Women's Job Re-Entry: A Personal Account
by Lana Smiley
I attended a Women's Job Re-Entry Program in my community from the fall of 1989 to the spring of 1990. I already had a bias against such programs when I entered it, but a bias based not just on personal dislike.
I live in a very small community on the B.C. coast. The population of the total area is slightly over 5,000, with 2500 each in the two major communities. The jobs available for women with no training in non-traditional work are moody retail and waitressing. The majority are part-time and pay minimum wage or not much more. The problem is not that women seeking to re-enter the workforce are unskilled (though this may compound the problem) but that there are not enough jobs in the community offering a single parent a living wage.
In previous years, Women's Job Re-Entry Programs in the community were aimed specifically at women on welfare who had been out of the workforce for three years. These women were taught to be retail clerks. It seemed to me that this was a more appropriate program for jobless single young people than for more mature women, the majority of whom had families to support. As one of these women, I felt I was better off remaining on welfare, where I could at least be available for my children, than working at a low-wage job that would not give me any kind of credible employment history.
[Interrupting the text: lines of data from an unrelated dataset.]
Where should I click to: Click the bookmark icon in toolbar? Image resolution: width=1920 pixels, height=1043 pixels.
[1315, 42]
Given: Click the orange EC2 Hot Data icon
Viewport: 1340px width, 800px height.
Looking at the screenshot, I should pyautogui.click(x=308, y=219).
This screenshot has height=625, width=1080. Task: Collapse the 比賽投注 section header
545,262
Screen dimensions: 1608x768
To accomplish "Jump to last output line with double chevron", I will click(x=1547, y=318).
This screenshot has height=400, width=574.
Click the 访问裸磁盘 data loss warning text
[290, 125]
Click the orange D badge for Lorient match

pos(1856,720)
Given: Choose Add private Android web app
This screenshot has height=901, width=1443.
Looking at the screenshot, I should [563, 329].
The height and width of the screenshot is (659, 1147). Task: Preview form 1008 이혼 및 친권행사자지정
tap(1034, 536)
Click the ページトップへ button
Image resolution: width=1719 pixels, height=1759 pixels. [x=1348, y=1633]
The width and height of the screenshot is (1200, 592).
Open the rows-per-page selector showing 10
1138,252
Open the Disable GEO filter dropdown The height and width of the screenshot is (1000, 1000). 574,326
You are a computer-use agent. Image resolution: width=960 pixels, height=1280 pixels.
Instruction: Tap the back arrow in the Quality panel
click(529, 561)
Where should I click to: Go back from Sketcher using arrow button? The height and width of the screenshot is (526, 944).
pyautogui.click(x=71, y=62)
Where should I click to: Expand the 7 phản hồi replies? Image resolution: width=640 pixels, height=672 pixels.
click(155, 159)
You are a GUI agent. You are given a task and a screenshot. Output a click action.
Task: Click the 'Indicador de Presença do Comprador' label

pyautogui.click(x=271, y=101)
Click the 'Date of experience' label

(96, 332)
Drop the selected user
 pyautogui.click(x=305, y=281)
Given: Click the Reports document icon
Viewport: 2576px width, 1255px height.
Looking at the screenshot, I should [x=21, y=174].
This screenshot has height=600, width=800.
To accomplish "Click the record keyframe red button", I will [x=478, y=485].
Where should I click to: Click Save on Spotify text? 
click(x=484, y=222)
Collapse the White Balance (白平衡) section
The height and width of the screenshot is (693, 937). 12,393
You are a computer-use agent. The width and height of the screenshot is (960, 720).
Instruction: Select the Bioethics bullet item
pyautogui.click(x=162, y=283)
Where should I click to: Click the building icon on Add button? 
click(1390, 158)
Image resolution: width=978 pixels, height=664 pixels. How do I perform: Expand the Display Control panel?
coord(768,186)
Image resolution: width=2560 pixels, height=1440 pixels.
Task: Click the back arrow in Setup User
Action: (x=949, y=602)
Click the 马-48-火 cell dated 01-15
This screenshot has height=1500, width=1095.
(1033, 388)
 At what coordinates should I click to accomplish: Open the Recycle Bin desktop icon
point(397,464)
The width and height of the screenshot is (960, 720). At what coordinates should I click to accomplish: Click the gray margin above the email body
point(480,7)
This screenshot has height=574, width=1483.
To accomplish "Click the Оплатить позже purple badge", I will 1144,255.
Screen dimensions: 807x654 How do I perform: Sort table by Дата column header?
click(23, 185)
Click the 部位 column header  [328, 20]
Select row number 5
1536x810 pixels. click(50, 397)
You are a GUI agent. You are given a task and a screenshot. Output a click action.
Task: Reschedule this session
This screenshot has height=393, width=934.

By 1989, however, things had changed. The powers that be evidently decided that re- entry women deserved better jobs than the previous programs had trained them for. This time the course was to focus on upgrading secretarial skills. The average wage in the community for this type of work, we were told, was about $7.50 per hour. Still not great, but such training seemed to promise the chance of a better job sometime in the future, particularly as experience on computers was to be a part of it. This course was not limited to women on welfare.